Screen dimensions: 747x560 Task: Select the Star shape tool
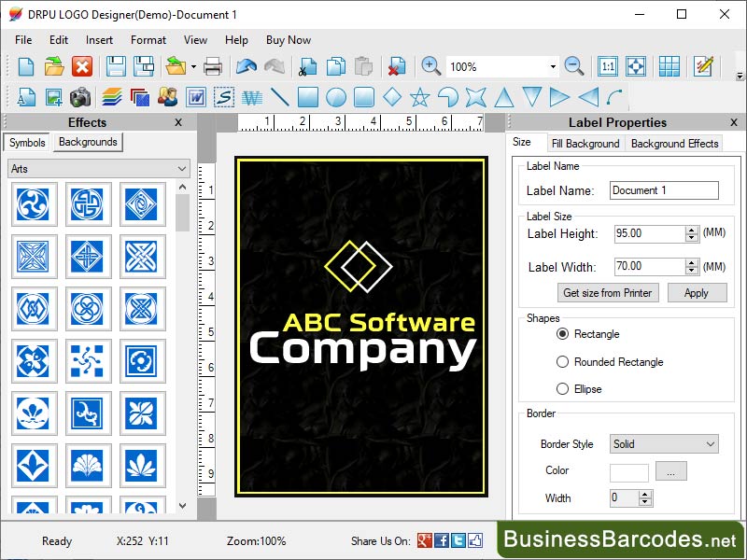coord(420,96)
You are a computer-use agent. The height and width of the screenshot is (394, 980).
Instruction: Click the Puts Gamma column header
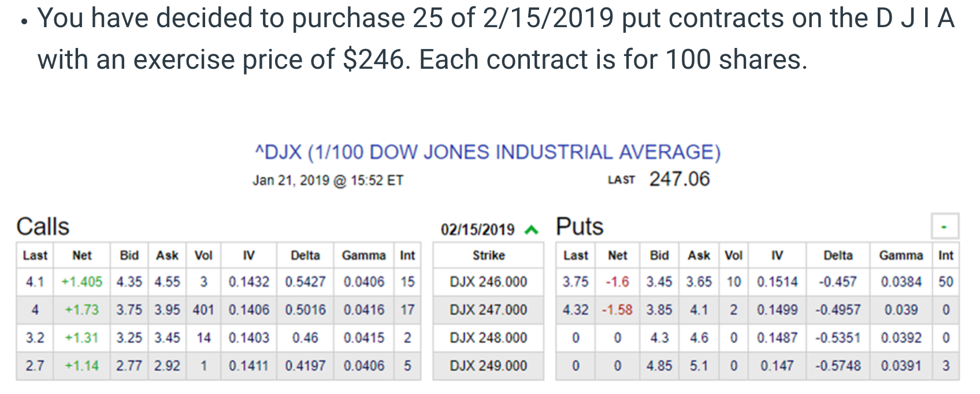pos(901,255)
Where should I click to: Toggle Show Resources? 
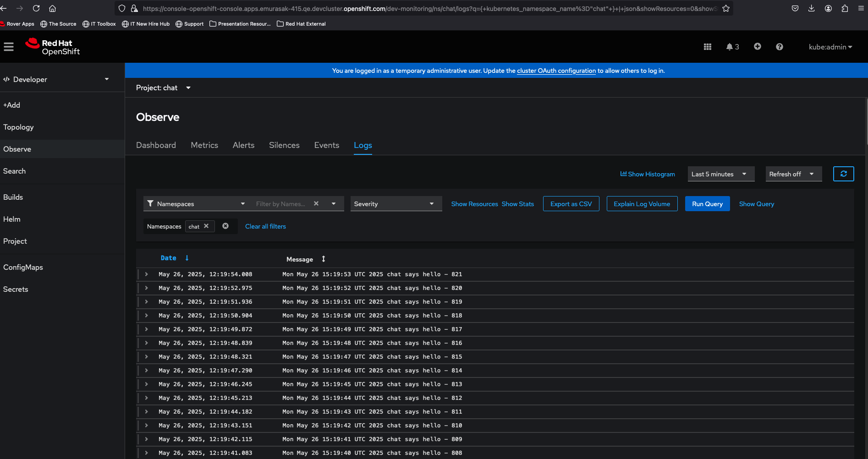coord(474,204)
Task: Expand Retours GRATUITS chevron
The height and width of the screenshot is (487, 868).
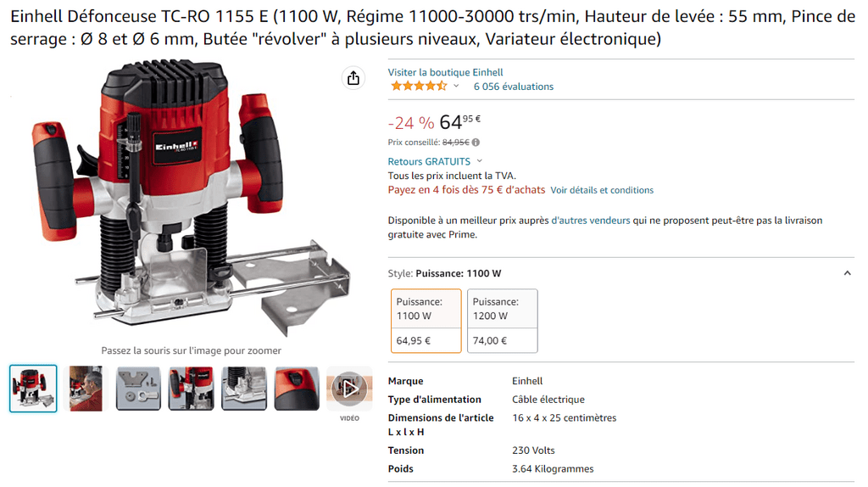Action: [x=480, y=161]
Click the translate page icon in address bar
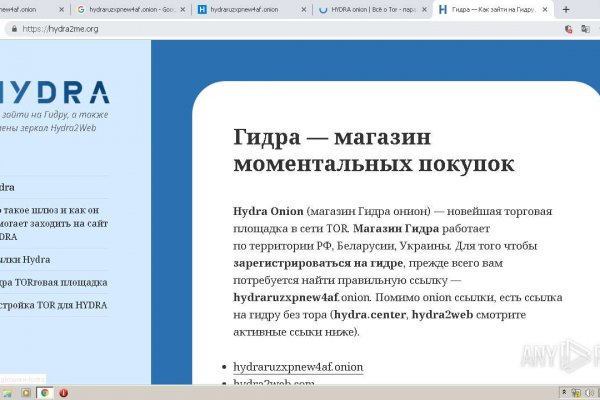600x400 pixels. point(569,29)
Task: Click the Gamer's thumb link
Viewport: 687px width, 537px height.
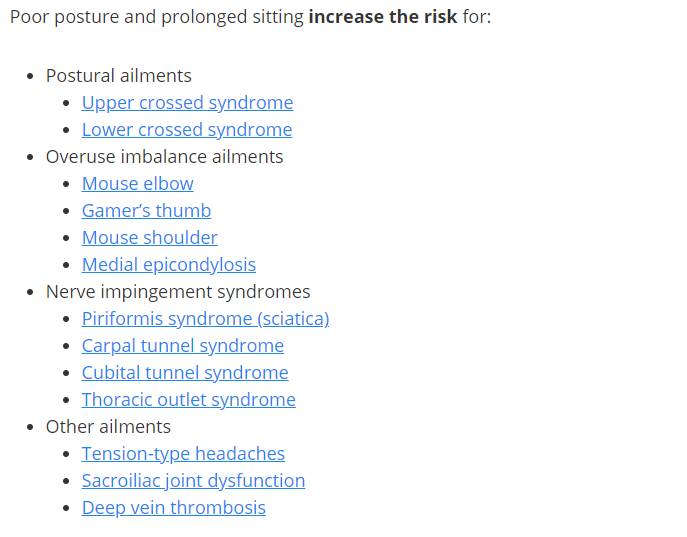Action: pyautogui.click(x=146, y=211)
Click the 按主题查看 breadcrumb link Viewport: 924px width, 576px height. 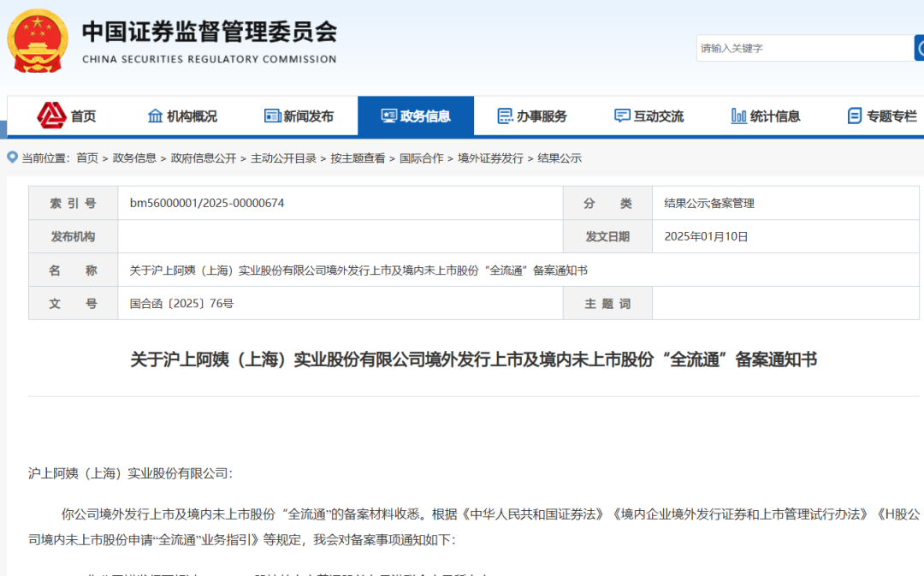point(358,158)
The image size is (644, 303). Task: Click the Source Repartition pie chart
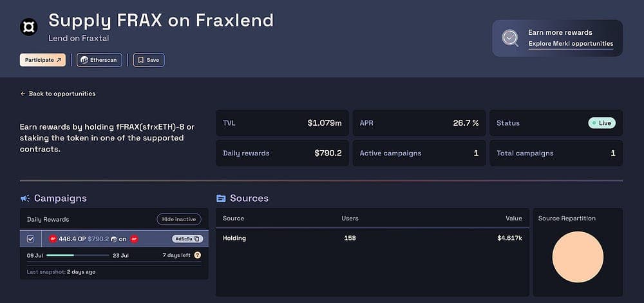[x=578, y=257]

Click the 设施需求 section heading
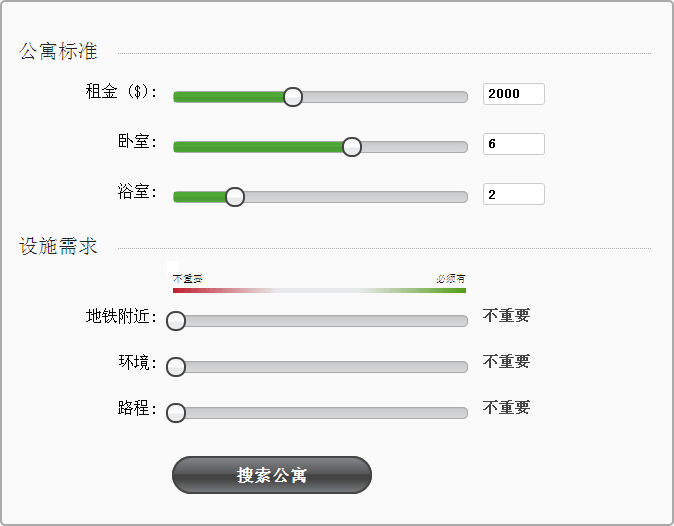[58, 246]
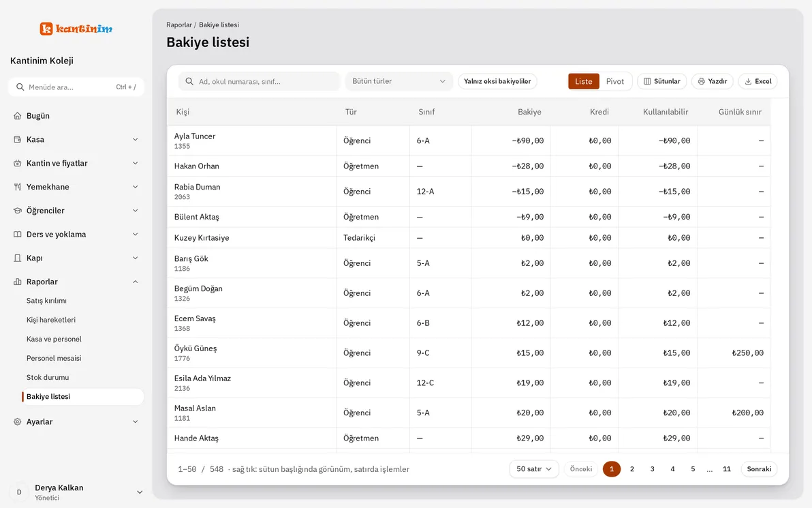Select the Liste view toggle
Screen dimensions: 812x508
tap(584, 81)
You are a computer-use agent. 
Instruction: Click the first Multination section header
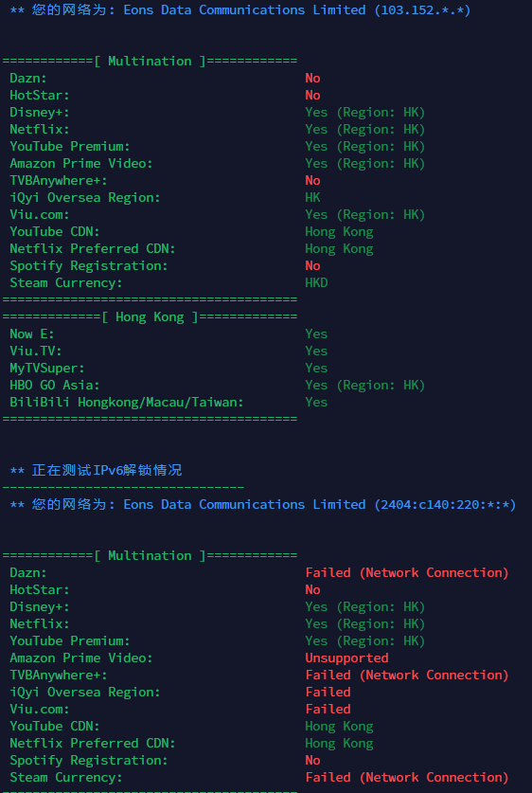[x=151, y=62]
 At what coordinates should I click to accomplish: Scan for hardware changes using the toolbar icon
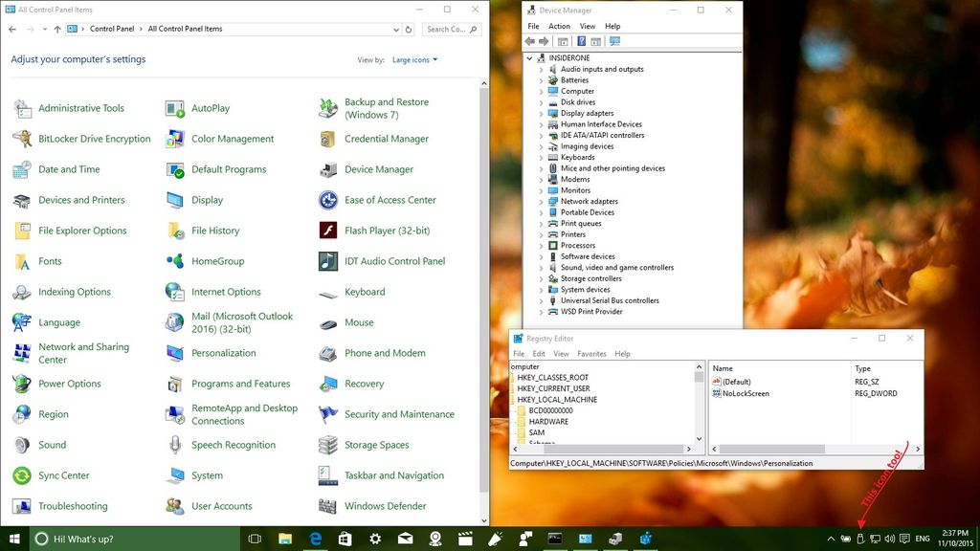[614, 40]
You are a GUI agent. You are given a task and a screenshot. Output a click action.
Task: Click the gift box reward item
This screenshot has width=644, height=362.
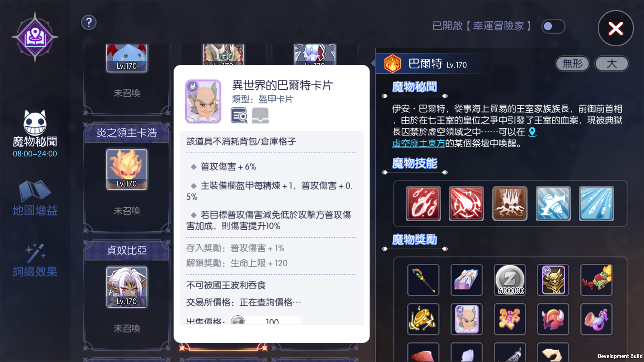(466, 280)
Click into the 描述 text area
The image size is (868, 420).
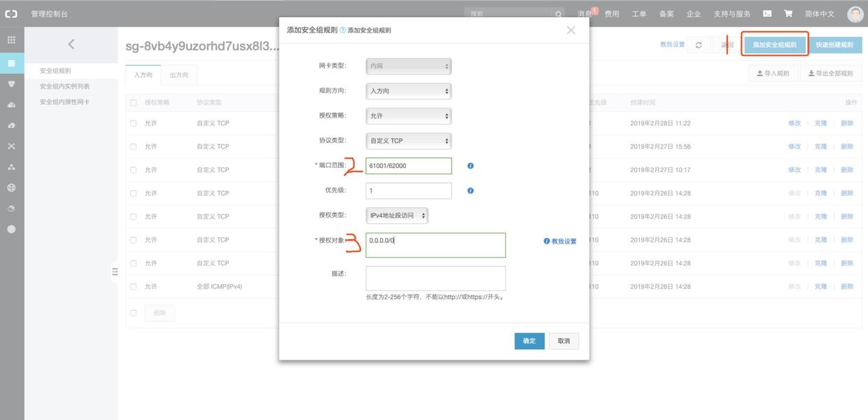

_ _ _

Problem requirements
Whenever the string "computer" shows up in a line of the records, copy that line.

Solution
You are a computer-use agent. The height and width of the screenshot is (394, 980).
You are a computer-use agent. 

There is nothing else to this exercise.